* Begin *
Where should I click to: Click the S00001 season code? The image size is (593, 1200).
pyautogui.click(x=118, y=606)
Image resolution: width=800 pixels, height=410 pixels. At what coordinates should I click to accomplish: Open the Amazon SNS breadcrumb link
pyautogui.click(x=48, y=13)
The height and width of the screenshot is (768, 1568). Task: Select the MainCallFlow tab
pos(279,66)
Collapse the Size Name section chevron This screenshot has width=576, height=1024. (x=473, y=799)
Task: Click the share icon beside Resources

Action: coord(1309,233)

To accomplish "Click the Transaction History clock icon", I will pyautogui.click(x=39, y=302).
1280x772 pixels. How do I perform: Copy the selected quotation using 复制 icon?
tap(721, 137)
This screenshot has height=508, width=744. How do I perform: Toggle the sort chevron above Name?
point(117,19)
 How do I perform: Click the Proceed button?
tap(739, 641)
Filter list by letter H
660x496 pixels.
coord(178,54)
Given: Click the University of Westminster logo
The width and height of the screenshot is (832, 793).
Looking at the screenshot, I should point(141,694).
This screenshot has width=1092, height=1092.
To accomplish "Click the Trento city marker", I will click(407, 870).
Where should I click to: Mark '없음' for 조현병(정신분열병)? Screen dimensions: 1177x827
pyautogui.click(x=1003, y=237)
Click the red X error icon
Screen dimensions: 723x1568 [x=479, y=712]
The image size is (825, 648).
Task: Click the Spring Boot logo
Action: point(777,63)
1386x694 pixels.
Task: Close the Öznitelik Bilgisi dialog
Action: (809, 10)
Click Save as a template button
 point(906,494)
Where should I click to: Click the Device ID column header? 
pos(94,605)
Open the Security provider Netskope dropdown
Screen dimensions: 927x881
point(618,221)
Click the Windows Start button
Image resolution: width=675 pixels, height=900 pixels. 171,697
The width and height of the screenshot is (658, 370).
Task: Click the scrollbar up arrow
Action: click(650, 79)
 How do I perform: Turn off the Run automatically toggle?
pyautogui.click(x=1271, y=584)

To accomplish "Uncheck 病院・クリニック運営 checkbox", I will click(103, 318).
* End *
Written problem
Convert every line of the material above into a JSON list of strings, one string per line, and leave out the blank lines.

Solution to this problem
[
  "Where should I click to: Click the S00001 season code? The image size is (593, 1200).",
  "pyautogui.click(x=118, y=606)",
  "Image resolution: width=800 pixels, height=410 pixels. At what coordinates should I click to accomplish: Open the Amazon SNS breadcrumb link",
  "pyautogui.click(x=48, y=13)",
  "The height and width of the screenshot is (768, 1568). Task: Select the MainCallFlow tab",
  "pos(279,66)",
  "Collapse the Size Name section chevron This screenshot has width=576, height=1024. (x=473, y=799)",
  "Task: Click the share icon beside Resources",
  "Action: coord(1309,233)",
  "To accomplish \"Click the Transaction History clock icon\", I will pyautogui.click(x=39, y=302).",
  "1280x772 pixels. How do I perform: Copy the selected quotation using 复制 icon?",
  "tap(721, 137)",
  "This screenshot has height=508, width=744. How do I perform: Toggle the sort chevron above Name?",
  "point(117,19)",
  " How do I perform: Click the Proceed button?",
  "tap(739, 641)",
  "Filter list by letter H",
  "660x496 pixels.",
  "coord(178,54)",
  "Given: Click the University of Westminster logo",
  "The width and height of the screenshot is (832, 793).",
  "Looking at the screenshot, I should point(141,694).",
  "This screenshot has width=1092, height=1092.",
  "To accomplish \"Click the Trento city marker\", I will click(407, 870).",
  "Where should I click to: Mark '없음' for 조현병(정신분열병)? Screen dimensions: 1177x827",
  "pyautogui.click(x=1003, y=237)",
  "Click the red X error icon",
  "Screen dimensions: 723x1568 [x=479, y=712]",
  "The image size is (825, 648).",
  "Task: Click the Spring Boot logo",
  "Action: point(777,63)",
  "1386x694 pixels.",
  "Task: Close the Öznitelik Bilgisi dialog",
  "Action: (809, 10)",
  "Click Save as a template button",
  " point(906,494)",
  "Where should I click to: Click the Device ID column header? ",
  "pos(94,605)",
  "Open the Security provider Netskope dropdown",
  "Screen dimensions: 927x881",
  "point(618,221)",
  "Click the Windows Start button",
  "Image resolution: width=675 pixels, height=900 pixels. 171,697",
  "The width and height of the screenshot is (658, 370).",
  "Task: Click the scrollbar up arrow",
  "Action: click(650, 79)",
  " How do I perform: Turn off the Run automatically toggle?",
  "pyautogui.click(x=1271, y=584)",
  "To accomplish \"Uncheck 病院・クリニック運営 checkbox\", I will click(103, 318)."
]